Research output: Contribution to journalArticlepeer-review

4 Scopus citations


The enzyme ribonucleotide reductase (RNR), which catalyzes the reduction of ribonucleotides to deoxynucleotides, is vital for DNA synthesis, replication, and repair in all living organisms. Its mechanism requires long-range radical translocation over ∼32 Å through two protein subunits and the intervening aqueous interface. Herein, a kinetic model is designed to describe reversible radical transfer in Escherichia coli RNR. This model is based on experimentally studied photoRNR systems that allow the photochemical injection of a radical at a specific tyrosine residue, Y356, using a photosensitizer. The radical then transfers across the interface to another tyrosine residue, Y731, and continues until it reaches a cysteine residue, C439, which is primed for catalysis.
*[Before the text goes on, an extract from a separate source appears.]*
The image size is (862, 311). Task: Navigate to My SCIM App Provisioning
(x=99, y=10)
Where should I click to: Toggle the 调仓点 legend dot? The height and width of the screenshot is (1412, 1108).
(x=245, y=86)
This kinetic model includes radical injection, an off-pathway sink, radical transfer between pairs of residues along the pathway, and the conformational flipping motion of Y731 at the interface. Most of the input rate constants for this kinetic model are obtained from previous experimental measurements and quantum mechanical/molecular mechanical free-energy simulations. Ranges for the rate constants corresponding to radical transfer across the interface are determined by fitting to the experimentally measured Y356 radical decay times in photoRNR systems. This kinetic model illuminates the time evolution of radical transport along the tyrosine and cysteine residues following radical injection. Further analysis identifies the individual rate constants that may be tuned to alter the timescale and probability of the injected radical reaching C439. The insights gained from this kinetic model are relevant to biochemical understanding and protein-engineering efforts with potential pharmacological implications.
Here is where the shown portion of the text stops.